The number 18 is substituted for Hour%:
IF 18 < 12 THEN ' is current hour less than 12? (before noon)
PRINT "Good Morning World!" ' yes, it must be morning
END IF
Then the condition 18 < 12 is examined. Is 18 less than 12? No, so the condition evaluates to false:
IF FALSE THEN ' is current hour less than 12? (before noon)
PRINT "Good Morning World!" ' yes, it must be morning
END IF
Since the condition evaluated to false anything following the THEN statement will be ignored. Since 18 in military time is 6PM it can't possibly be morning so our IF...THEN statement prevented the code from printing that it is morning. Let's move onto the next three lines of code in the same manner.
The number 18 is once again substituted for each Hour%:
IF 18 > 11 AND 18 < 18 THEN ' is the current hour 12 to 17? (noon to 5PM)
PRINT "Good Afternoon World!" ' yes, it must be afternoon
END IF
Here we have two conditions being evaluated, 18 > 11 and 18 < 18, separated by the use of the AND Boolean conditional operator. By using the AND conditional operator both conditions must evaluate to true to make the entire statement true. In other words this AND this must be true for the entire statement to be true. There will be more discussion on Boolean topics in a later lesson.

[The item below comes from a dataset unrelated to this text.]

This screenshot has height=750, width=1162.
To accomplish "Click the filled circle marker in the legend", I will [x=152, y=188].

The first condition will evaluate to true since 18 is greater than 11. The second condition will evaluate to false sine 18 is not less than 18. If any condition on either side of the AND operator is false the entire statement becomes false. Once again, since 18 in military time is 6PM it can't possibly be afternoon so the IF...THEN statement prevented the code from printing that it's the afternoon.
IF TRUE AND FALSE THEN ' is the current hour 12 to 17? (noon to 5PM)

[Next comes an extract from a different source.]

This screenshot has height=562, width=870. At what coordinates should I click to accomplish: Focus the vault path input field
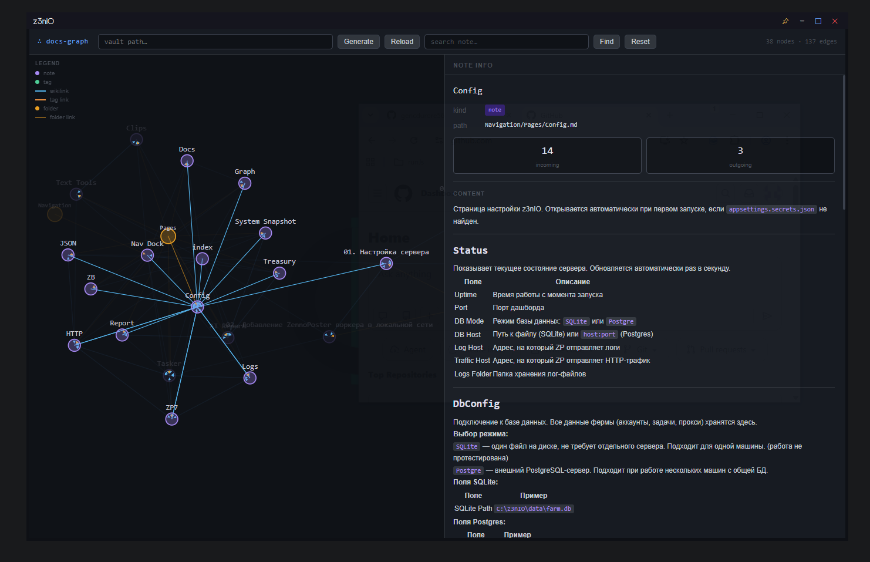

PRINT "Good Afternoon World!" ' yes, it must be afternoon
END IF
Finally let's examine the last three lines of code again substituting the number 18 for Hour%:
IF 18 > 17 THEN ' is current hour greater than 17? (after 5PM)
PRINT "Good Evening World!" ' yes, it must be evening
END IF
The condition is examined and evaluated as true since 18 is in fact greater than 17.
IF TRUE THEN ' is current hour greater than 17? (after 5PM)
PRINT "Good Evening World!" ' yes, it must be evening
END IF
Since the condition this time evaluated to true the statement allows the code following THEN to be executed resulting in "Good Evening World!" printed to the screen.
The IF...THEN Statement
The IF...THEN Statement
The IF...THEN statement construct can be used in a number of different ways to perform conditional testing. Let's start out with a simple program and then change it to see the different methods that can be used. Type the following code into your IDE and then execute it to see it in action.
'--------------------------------
'- Variable declaration section -
'--------------------------------
DIM Value% ' numeric value the user supplies
'----------------------------
'- Main program begins here -
'----------------------------
INPUT "Enter a number between 1 and 100 >", Value%
IF Value% < 1 THEN PRINT "That number is less than one!"
IF Value% > 100 THEN PRINT "That number is greater than one hundred!"
IF Value% > 0 AND Value% < 101 THEN PRINT "Thank you for following directions."
The user is asked to enter a number between 1 and 100 with the result getting stored into Value%. In all previous example code that contained IF...THEN statements there was an associated END IF line of code to show where the IF...THEN statements ends. However, you do not need the END IF statement if only one action is to be performed after the THEN statement as seen in the code above. For example, this line of code:
IF Value% < 1 THEN PRINT "That number is less than one!"
only has the PRINT statement as the single action to be performed if the condition evaluates to true.
While the program works as written there is another, more efficient method, to group the IF...THEN statements together using a modified version of the IF...THEN statement construct. Modify your code with the changes below.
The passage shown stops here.